**Requirement:**
What you return must match the data below exactly, minus any pictures.

**Input for this task:**

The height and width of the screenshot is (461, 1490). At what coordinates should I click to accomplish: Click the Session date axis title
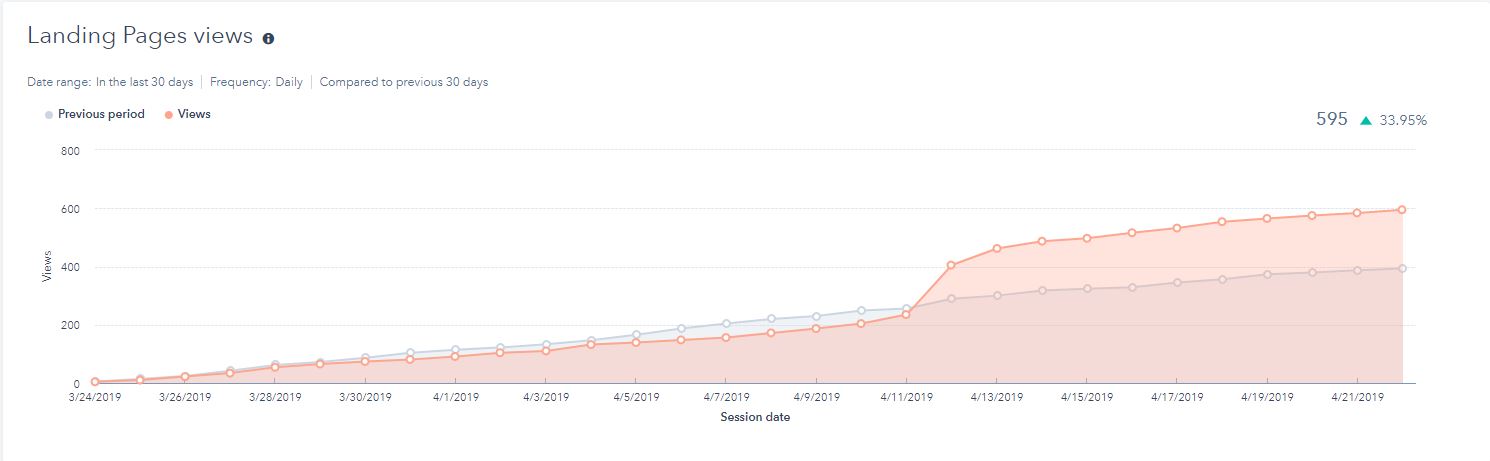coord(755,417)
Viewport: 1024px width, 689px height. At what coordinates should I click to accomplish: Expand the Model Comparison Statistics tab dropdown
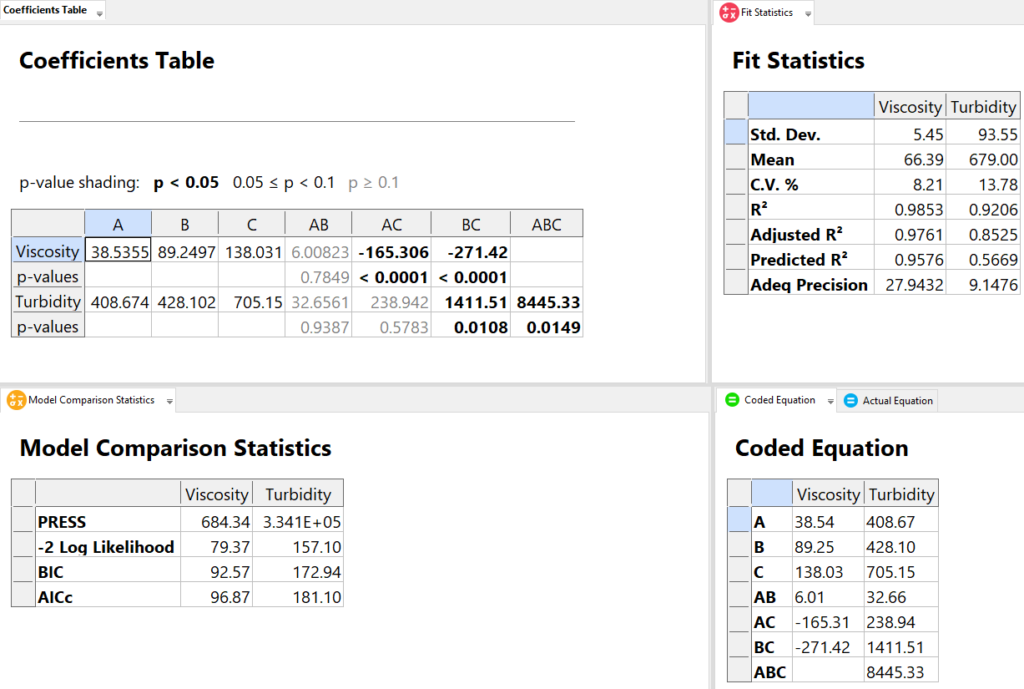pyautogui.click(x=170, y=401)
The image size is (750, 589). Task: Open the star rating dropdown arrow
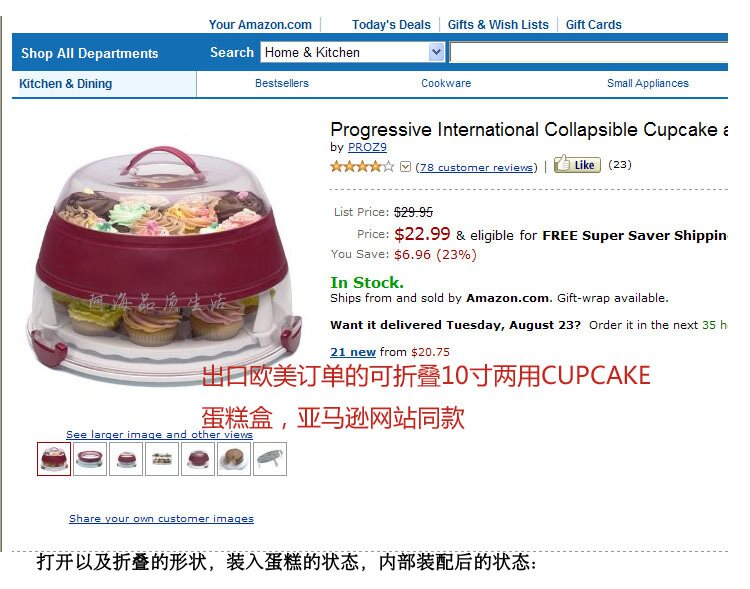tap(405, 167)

**Exercise solution:**
The height and width of the screenshot is (461, 1490). At what coordinates should I click to accomplish: Click the Session date axis title
coord(755,417)
Viewport: 1024px width, 689px height. At what coordinates should I click to accomplish: Expand the Model Comparison Statistics tab dropdown
pyautogui.click(x=170, y=401)
The image size is (750, 589). Task: Open the star rating dropdown arrow
tap(405, 167)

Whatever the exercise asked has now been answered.